Task statement: In the article about Basecamp Research below, list every kind of place named in the sentence that begins "That field-first approach" as a source of samples.

[Document text Boundary: Start]

TL;DR
London startup Basecamp Research has built EDEN — described as one of the largest biological AI models ever trained — using a genomics dataset drawn from millions of species collected from deep-sea volcanoes, remote rainforests and Antarctic ice caps. Backed by Nvidia, the company is now demonstrating therapeutic enzyme design in its Boston lab.
From ice caps to algorithms
Co-founders Oliver Vince and Glen Gowers started with a realisation during their Oxford and Imperial College PhDs: designing sophisticated new medicines would require computers that genuinely understood biology, and that meant collecting DNA at a scale nobody had attempted.
In 2019, they ran a proof-of-concept on an Icelandic ice cap with a solar-powered, sledge-mounted mobile DNA sequencing lab. That field-first approach has since expanded to sampling from shipwrecks, rubbish dumps, active volcanoes and remote ecosystems worldwide.
The resulting dataset, BaseData, feeds EDEN — a cluster of AI models trained on DNA sequences and evolutionary patterns. Nvidia provides the computing backbone for what Vince calls “the thing that understands biology the best.”
What EDEN can do
In January 2026, Basecamp announced it had designed a therapeutic enzyme capable of inserting large amounts of DNA at a precise point in the human genome to treat specific diseases. The approach resembles CRISPR gene editing but with larger genome modifications and without the DNA damage associated with existing techniques.

[Document text Boundary: End]
[Provided information Boundary: Start]

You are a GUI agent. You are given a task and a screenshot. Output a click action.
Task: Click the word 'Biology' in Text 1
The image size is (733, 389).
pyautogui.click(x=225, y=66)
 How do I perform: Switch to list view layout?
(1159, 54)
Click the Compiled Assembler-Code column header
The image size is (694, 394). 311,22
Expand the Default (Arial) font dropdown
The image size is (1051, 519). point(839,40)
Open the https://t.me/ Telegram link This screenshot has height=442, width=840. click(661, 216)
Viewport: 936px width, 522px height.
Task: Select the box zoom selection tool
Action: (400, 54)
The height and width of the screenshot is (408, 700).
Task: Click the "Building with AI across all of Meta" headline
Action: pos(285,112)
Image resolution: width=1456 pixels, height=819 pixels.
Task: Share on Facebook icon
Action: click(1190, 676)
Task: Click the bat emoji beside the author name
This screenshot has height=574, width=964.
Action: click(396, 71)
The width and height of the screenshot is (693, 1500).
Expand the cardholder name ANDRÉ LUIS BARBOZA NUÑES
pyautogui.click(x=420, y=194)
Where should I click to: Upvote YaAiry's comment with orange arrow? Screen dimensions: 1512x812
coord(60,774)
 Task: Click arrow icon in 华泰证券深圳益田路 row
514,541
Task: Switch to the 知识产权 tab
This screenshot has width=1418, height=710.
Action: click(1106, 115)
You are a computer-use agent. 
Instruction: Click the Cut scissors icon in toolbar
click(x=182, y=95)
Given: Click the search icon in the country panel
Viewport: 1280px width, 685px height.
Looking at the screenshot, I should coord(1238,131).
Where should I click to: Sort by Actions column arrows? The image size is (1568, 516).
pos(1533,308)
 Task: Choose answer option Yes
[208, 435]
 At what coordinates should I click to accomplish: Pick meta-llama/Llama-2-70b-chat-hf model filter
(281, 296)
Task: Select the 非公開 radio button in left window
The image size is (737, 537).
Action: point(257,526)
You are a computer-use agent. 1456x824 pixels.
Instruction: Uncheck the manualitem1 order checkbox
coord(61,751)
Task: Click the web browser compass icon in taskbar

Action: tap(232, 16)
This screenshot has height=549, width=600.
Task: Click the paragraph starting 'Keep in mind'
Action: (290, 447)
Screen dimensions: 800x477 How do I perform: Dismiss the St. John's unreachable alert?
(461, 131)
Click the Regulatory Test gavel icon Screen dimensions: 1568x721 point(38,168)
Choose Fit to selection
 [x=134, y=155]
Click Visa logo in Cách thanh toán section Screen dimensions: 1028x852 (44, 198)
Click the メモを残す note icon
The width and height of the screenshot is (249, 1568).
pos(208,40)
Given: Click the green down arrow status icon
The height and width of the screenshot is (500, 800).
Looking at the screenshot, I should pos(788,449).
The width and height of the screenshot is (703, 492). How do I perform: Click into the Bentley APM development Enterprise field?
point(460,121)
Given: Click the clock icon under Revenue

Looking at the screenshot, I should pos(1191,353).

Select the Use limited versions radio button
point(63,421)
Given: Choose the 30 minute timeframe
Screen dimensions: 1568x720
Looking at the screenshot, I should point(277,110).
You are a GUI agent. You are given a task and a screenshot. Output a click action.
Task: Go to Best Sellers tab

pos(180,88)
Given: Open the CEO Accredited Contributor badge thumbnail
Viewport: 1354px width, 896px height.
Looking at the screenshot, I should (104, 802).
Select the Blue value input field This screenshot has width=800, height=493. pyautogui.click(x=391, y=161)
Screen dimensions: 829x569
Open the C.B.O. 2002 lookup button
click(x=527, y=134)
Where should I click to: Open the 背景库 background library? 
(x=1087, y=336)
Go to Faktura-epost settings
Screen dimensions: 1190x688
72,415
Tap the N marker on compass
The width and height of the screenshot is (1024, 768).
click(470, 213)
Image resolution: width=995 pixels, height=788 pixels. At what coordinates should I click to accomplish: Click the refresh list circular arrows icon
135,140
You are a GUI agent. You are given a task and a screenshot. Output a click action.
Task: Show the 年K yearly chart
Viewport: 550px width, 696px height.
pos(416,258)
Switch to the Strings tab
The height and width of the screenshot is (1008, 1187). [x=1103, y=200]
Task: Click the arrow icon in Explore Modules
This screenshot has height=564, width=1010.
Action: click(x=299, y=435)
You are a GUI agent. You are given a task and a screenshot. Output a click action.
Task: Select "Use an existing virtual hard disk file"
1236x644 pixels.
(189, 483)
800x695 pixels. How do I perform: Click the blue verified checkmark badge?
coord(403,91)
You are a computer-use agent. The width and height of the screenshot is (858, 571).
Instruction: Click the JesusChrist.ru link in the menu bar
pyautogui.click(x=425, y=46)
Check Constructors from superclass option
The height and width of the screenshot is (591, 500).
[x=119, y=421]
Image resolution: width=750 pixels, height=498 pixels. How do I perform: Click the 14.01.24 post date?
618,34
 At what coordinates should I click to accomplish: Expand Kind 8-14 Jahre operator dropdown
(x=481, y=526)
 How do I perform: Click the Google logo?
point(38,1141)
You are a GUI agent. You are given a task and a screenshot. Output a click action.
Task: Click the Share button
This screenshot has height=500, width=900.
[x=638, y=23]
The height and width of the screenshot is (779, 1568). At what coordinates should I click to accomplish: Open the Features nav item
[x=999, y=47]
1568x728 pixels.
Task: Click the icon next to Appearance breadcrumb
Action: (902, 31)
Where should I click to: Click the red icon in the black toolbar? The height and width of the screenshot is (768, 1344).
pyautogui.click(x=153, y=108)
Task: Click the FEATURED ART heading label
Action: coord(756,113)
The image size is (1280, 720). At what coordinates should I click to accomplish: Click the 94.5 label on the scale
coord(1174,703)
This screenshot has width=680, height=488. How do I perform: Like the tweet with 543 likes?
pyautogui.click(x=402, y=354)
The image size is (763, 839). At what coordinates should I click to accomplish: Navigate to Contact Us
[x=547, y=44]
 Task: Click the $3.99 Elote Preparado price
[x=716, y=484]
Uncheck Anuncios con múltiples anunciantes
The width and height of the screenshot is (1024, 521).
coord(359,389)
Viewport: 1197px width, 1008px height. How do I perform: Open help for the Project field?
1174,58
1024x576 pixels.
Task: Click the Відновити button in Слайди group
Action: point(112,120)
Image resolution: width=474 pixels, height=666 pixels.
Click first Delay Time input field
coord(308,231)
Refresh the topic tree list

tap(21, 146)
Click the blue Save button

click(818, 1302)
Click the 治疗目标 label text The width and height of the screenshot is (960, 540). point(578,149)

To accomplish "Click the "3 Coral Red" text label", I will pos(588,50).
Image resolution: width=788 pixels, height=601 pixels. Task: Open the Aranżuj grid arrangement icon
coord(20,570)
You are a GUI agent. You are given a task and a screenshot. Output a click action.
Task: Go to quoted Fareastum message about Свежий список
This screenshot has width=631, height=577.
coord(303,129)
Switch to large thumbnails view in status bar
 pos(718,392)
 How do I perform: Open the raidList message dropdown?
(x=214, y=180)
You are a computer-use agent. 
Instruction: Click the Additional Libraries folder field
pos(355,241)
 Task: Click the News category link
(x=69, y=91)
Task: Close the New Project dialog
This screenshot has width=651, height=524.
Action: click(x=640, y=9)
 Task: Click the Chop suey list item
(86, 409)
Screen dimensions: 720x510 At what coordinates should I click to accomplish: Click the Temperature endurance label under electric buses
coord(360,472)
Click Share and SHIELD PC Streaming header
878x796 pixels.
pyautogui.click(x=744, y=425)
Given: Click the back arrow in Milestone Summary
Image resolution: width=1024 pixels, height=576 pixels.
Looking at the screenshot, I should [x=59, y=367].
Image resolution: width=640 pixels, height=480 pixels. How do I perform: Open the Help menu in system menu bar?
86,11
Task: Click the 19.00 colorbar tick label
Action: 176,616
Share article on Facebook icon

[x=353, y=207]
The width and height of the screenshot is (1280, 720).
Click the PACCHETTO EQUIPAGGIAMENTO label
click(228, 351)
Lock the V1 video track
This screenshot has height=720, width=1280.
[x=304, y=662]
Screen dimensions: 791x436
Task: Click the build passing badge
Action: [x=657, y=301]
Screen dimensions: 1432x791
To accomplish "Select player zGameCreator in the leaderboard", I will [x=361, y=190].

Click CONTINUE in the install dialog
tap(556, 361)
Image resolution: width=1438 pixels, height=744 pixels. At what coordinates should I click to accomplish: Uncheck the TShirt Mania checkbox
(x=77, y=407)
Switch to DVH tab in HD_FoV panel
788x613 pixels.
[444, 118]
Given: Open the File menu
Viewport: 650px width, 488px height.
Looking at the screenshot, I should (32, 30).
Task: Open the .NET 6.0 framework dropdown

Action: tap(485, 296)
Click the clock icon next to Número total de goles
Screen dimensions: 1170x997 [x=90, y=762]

[Provided information Boundary: End]

Output of the exercise:
- Shipwrecks
- Rubbish dumps
- Active volcanoes
- Remote ecosystems worldwide